** TEXT EXCERPT follows **

But you can't have mixed support on by default, or on when it is not specifically requested via the $vocabulary system, and you can't interpret a lack of $schema as a mixture of all past possible keywords.

(hopefully someone can make that all more concise)

There's probably language needed to avoid problems with non-vocabulary extension keywords so that we don't have a repeat of json-schema-org/JSON-Schema-Test-Suite#574, although we should do that more generally so I'll file a separate issue or discussion on it soon.

handrews avatar Aug 17 '22 05:08 handrews

@handrews I agree with all of that. I was trying to keep the description to a bullet point so not all of the nuance is there.

jdesrosiers avatar Aug 17 '22 18:08 jdesrosiers

Everyone, I'm just looking for a list of backwards-compatibility-related issues.

I understand there's many ways we could accommodate backwards compatibility, or bad ways, or reasons not to at all. But to even begin talking about that, we have to make a list of things so we can have some sort of rubric to judge proposals by.

awwright avatar Aug 19 '22 22:08 awwright

@awwright it's hard to contemplate proposals when we don't agree on what the problem is, or even if there is a problem. To me, there is no problem with any lack of compatibility between existing drafts, or how most implementations handle it (some combination of needing to be told the draft and/or reading $schema/$vocabulary).

handrews avatar Aug 20 '22 00:08 handrews

Since my repeated requests for concrete, real-world concerns around this topic have not yielded any such examples, I went out and found one.

Webpack uses a schema that does not list $schema and (as best I can tell) probably works under draft-04+, although for a few implementations that are strict about $defs vs definitions, it would need to run those in compatibility mode.

Notably, $defs/definitions is the one place where we at least attempted to address compatibility and migration, which has resulted in some implementations offering compatibility for those.

So, can we think about what Webpack needs here, and how we would want that to work? Some useful questions might be:

  • Is Webpack attempting to avoid specifying a draft in order to maximize compatibility? (I have not looked into this at all)
  • How has the $defs/definitions change affected them, if at all?
  • What impact would there be if another keyword that they rely on had a breaking change?
  • How would they prefer to see such an impact mitigated?
  • What options might exist to support mitigation?

Note that there are options beyond "always use $schema and follow it strictly" (which would require multiple schemas to support multiple drafts) or "avoid $schema to allow broader compatibility". Specifically, we could introduce something that indicated a draft/processing rules range with which a schema is compliant. That's not a thought-out proposal, btw. I'm just trying to connect this conversation to something real, and consider that what actual JSON Schema users need may not be any of the things that we have discussed so far.

handrews avatar Aug 21 '22 18:08 handrews

I looked into this a bit. These schemas (even third-party plugins) are only used internally and validated using a single known implementation. That implementation uses AJV, which defaults to draft-07. They haven't configured anything otherwise, so they are getting draft-07 validation.

Because the validator implementation is constant and known, there is no JSON Schema version ambiguity. In this set of circumstances, they can leave out the $schema declaration without any ambiguity. It would be nice if they document that it's draft-07, but I couldn't find anywhere where it does. What they do do is provide a package called schema-utils and tell plugins to test their schemas against that library because that's what webpack will use to evaluate those schemas.

Therefore, this isn't a case of someone leaving out $schema and expecting cross-draft support of some kind.

** End of TEXT EXCERPT **
** LISTED ENTRIES follows **

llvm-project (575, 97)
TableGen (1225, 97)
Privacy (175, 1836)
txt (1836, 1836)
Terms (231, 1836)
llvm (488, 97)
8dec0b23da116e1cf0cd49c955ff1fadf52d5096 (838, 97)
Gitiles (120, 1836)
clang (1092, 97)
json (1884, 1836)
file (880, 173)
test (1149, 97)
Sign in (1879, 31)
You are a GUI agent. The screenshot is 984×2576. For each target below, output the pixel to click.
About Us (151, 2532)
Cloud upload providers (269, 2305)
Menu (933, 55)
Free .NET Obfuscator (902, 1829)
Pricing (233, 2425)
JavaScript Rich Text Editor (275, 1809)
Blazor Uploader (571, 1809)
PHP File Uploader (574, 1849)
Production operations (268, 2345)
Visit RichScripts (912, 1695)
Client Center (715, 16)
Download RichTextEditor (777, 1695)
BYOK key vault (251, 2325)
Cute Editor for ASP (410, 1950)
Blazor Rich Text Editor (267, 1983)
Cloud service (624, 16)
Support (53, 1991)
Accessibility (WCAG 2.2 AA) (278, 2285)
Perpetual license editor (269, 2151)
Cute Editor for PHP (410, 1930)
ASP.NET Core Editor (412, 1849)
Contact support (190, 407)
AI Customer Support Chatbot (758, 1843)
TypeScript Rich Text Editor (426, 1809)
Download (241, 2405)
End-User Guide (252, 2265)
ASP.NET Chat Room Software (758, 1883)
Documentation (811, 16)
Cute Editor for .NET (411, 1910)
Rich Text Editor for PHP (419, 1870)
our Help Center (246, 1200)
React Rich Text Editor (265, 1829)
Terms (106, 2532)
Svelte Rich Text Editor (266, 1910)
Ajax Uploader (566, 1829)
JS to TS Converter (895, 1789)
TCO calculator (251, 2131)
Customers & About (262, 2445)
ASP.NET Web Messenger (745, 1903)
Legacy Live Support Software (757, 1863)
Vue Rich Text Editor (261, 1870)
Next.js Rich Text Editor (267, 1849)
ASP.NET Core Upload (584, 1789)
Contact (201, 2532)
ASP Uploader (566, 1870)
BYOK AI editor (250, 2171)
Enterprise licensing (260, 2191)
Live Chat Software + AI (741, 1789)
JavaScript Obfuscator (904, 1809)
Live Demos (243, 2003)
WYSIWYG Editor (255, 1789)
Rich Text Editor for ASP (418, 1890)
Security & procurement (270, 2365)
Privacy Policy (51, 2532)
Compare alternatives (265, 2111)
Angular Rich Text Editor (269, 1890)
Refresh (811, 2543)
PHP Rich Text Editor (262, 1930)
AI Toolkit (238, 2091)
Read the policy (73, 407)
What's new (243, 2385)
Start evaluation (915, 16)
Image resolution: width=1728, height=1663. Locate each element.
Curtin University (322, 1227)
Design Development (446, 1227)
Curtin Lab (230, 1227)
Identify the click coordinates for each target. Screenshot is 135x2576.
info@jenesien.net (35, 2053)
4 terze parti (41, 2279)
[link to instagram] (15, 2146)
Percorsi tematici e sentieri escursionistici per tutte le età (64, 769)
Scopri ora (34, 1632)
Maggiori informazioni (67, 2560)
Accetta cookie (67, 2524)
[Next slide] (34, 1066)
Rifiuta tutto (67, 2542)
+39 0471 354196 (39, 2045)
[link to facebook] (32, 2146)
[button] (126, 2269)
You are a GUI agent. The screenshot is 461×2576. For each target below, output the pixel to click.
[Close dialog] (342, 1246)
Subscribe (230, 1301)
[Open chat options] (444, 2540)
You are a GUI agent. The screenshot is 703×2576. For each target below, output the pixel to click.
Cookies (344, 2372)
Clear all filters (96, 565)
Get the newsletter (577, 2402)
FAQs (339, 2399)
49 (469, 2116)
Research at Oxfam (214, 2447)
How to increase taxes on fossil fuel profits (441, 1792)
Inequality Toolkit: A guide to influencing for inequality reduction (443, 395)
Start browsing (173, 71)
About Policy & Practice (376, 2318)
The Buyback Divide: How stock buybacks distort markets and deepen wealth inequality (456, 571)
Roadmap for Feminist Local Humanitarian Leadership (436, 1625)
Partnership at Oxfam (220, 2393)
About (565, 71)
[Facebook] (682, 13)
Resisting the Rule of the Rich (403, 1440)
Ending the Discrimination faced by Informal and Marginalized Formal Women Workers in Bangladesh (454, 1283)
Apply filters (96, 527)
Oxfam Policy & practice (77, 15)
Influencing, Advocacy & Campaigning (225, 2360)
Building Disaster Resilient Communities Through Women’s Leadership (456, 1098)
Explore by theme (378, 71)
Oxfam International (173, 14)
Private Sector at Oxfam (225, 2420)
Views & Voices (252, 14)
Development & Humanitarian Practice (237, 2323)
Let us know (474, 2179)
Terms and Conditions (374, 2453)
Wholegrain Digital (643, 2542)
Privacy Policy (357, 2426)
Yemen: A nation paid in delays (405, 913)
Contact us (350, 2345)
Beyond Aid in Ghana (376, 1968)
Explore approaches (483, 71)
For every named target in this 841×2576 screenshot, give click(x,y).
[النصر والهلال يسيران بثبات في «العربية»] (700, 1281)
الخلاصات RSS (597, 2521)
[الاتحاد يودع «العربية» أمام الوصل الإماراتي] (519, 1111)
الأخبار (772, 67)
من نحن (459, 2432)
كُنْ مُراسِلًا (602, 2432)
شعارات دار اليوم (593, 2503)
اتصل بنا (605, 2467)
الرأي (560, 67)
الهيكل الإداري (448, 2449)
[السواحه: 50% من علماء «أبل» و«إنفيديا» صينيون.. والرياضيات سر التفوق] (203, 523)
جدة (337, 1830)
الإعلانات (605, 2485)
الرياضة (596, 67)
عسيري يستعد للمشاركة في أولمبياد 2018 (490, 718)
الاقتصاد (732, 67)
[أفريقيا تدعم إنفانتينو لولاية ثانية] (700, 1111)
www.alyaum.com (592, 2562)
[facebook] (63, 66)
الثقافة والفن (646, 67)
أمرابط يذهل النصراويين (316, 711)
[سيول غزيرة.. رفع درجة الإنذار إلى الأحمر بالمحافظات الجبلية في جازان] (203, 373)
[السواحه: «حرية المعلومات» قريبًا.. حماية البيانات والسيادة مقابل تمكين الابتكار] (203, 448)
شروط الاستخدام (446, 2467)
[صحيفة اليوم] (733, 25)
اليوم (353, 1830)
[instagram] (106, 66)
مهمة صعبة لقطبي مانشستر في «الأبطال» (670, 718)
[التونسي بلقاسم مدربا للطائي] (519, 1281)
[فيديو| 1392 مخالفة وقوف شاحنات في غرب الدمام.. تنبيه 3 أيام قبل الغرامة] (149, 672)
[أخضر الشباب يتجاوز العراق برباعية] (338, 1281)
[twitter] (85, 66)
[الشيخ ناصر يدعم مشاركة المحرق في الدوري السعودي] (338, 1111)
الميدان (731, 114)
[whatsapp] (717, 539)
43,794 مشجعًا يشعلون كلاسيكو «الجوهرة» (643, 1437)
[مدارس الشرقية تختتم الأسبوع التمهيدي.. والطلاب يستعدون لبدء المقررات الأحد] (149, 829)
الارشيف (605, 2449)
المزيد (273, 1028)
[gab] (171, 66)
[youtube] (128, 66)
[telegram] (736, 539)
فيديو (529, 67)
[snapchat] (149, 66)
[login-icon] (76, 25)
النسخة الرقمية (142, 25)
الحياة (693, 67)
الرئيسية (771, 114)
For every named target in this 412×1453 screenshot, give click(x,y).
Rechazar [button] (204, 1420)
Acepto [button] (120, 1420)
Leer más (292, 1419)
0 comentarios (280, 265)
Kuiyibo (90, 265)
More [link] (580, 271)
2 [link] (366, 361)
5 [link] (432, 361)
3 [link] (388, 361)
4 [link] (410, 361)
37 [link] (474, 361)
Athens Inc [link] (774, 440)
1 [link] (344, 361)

** End of LISTED ENTRIES **

WHAT YOU HAVE TO DO>
Answer these questions from the JSON Schema compatibility discussion at the top of the page:
1. Which keyword pair is named as the one place where compatibility and migration were at least attempted?
2. Which draft does AJV default to?
3. What package does webpack provide for plugins to test their schemas against?

PROBLEM SOLUTION>
1. $defs/definitions
2. Draft-07
3. schema-utils